* [How to complete this task]:
Would you give the number of lines in the entries that contain the word "wählen"? Nothing else is needed.

___ Extracted material ___

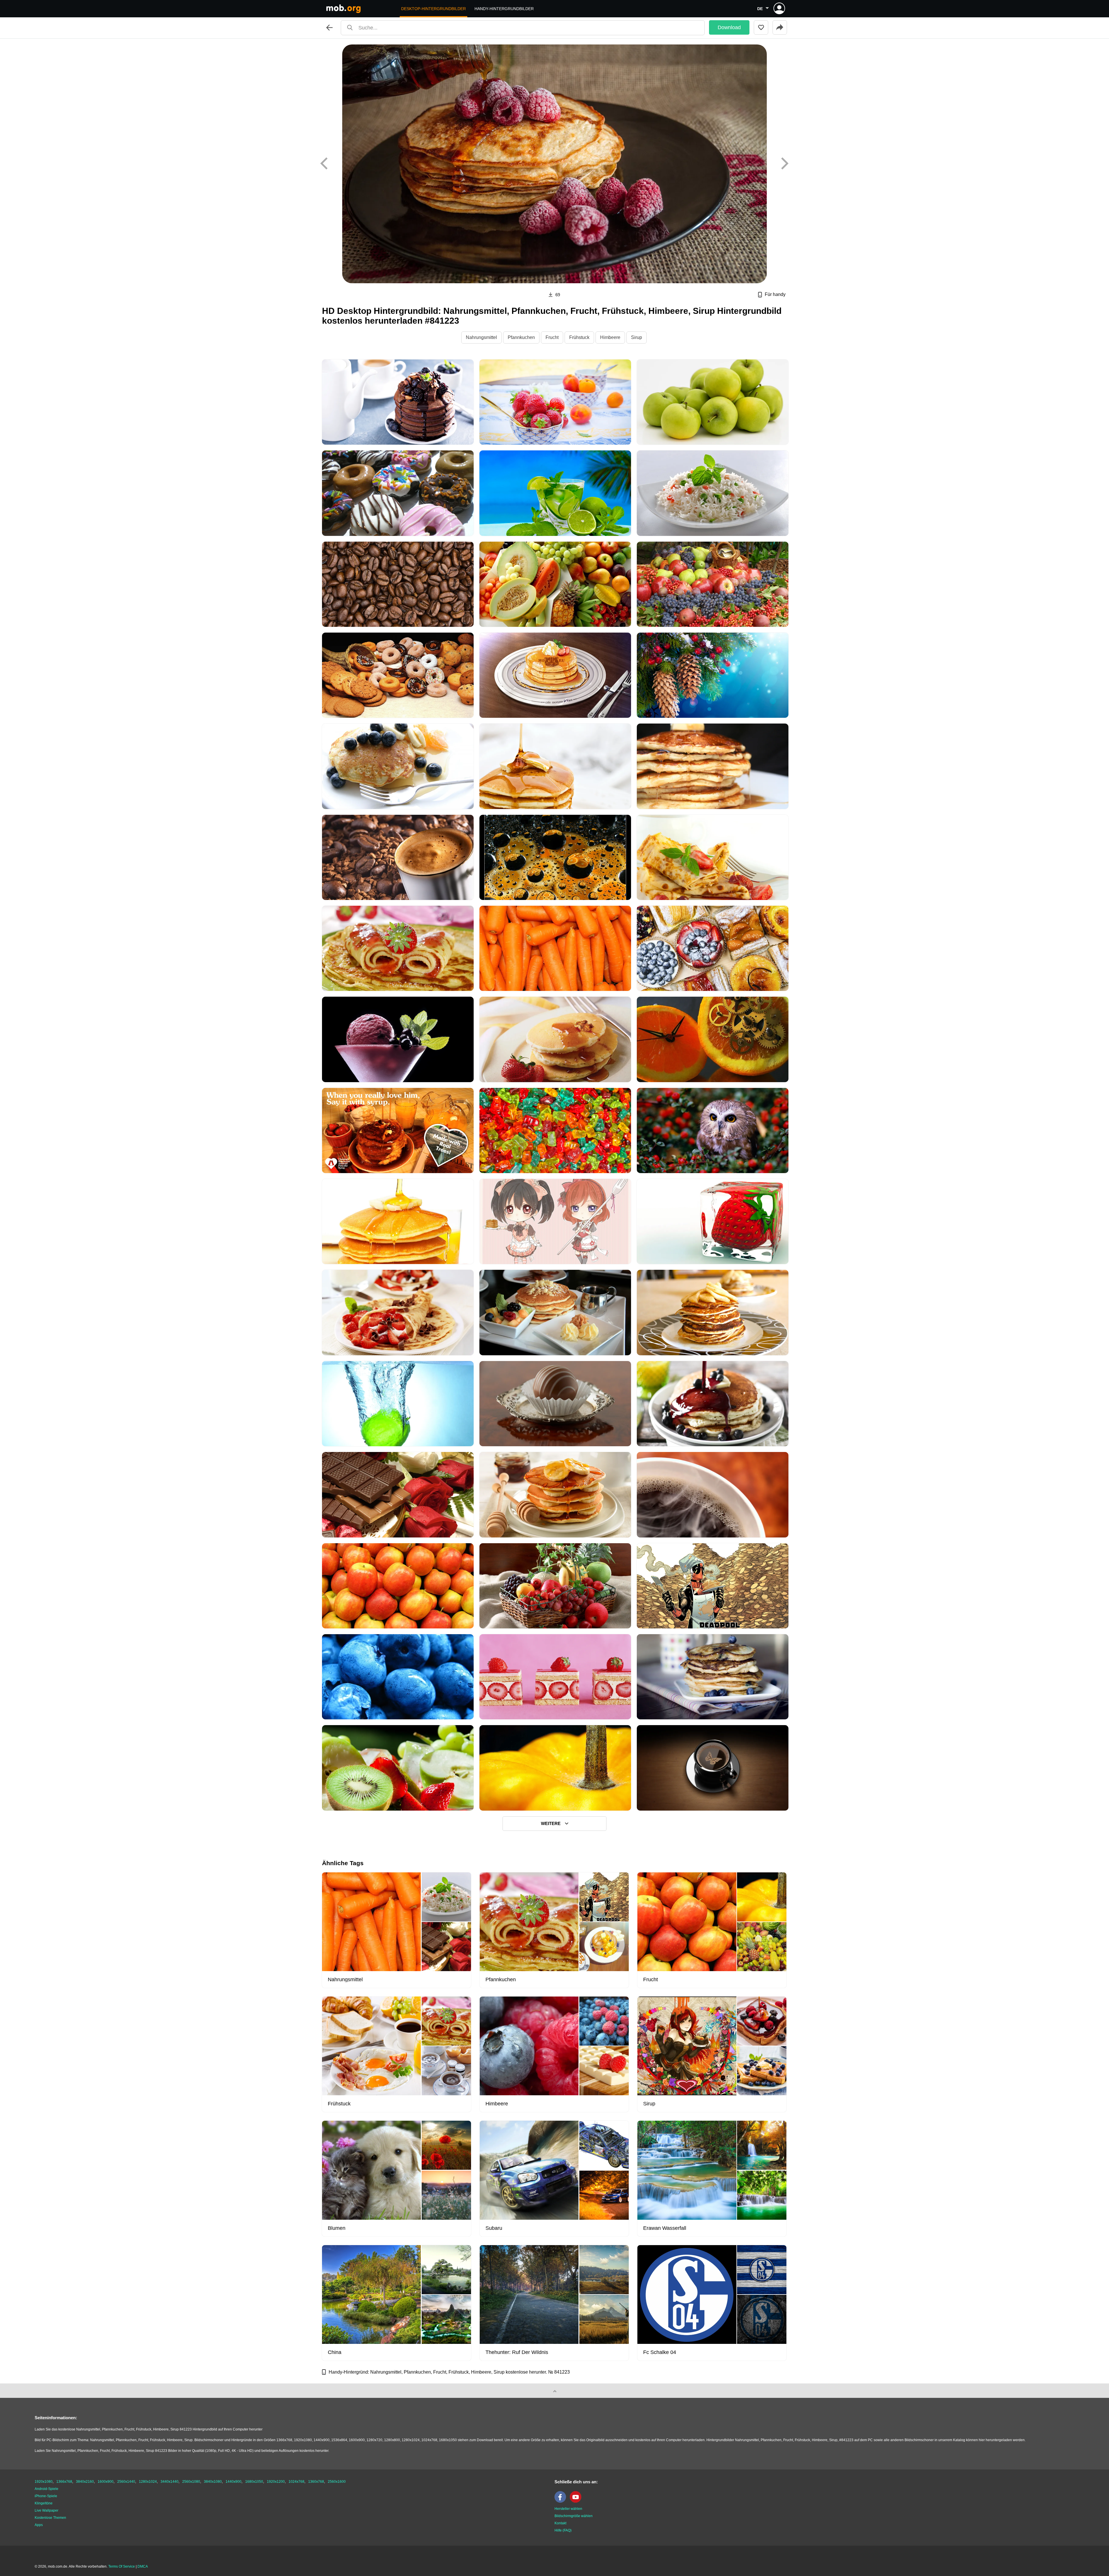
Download (729, 27)
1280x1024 (148, 2482)
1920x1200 (276, 2482)
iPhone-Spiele (46, 2496)
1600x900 (105, 2482)
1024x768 (296, 2482)
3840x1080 (213, 2482)
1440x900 (233, 2482)
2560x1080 (191, 2482)
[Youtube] (577, 2501)
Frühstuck (579, 337)
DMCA (142, 2566)
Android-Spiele (46, 2489)
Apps (39, 2525)
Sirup (636, 337)
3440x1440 (169, 2482)
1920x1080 (44, 2482)
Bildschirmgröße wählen (573, 2516)
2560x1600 (337, 2482)
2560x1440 (126, 2482)
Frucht (552, 337)
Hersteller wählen (568, 2509)
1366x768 (64, 2482)
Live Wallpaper (46, 2510)
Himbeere (610, 337)
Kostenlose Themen (50, 2518)
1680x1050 (254, 2482)
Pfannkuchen (521, 337)
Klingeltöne (44, 2503)
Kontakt (560, 2523)
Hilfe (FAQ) (563, 2530)
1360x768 (316, 2482)
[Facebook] (561, 2501)
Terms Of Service (121, 2566)
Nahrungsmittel (481, 337)
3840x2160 (85, 2482)
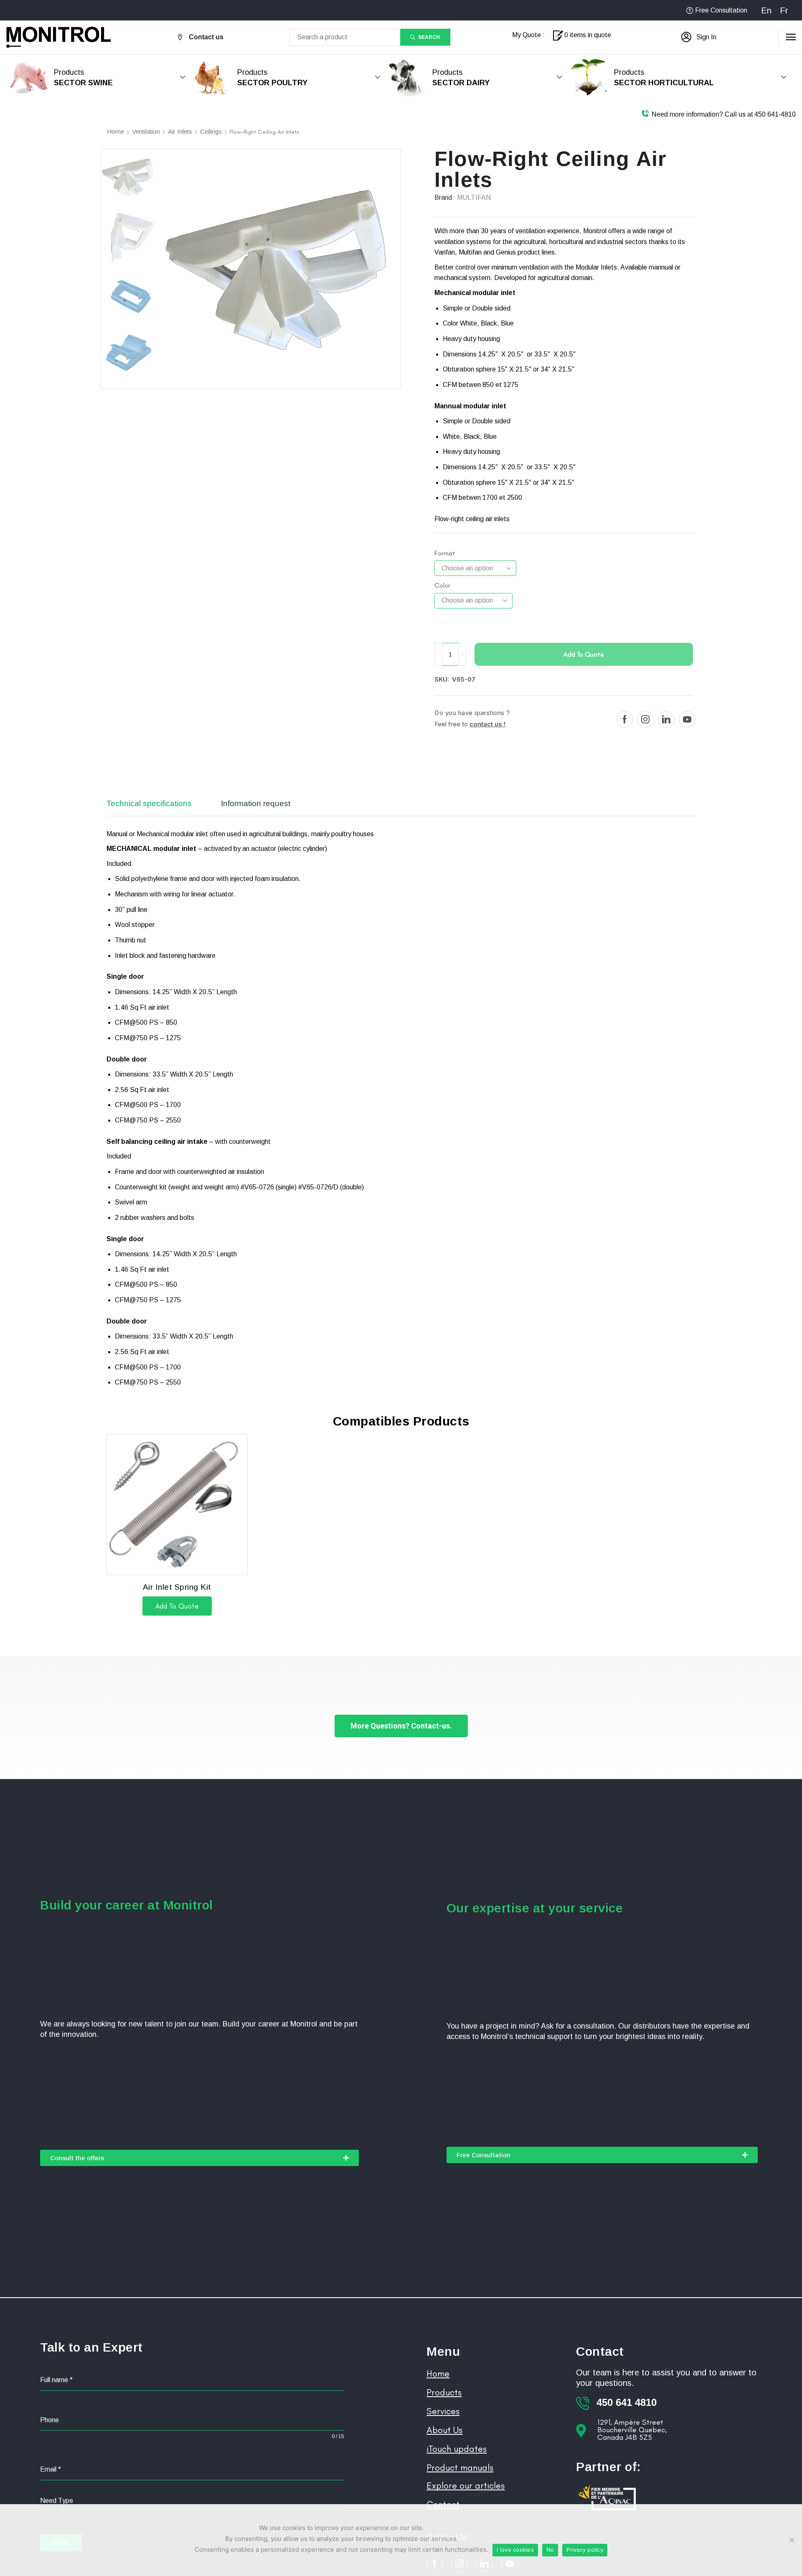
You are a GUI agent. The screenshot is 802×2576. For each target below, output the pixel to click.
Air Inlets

___

* [Task output]:
2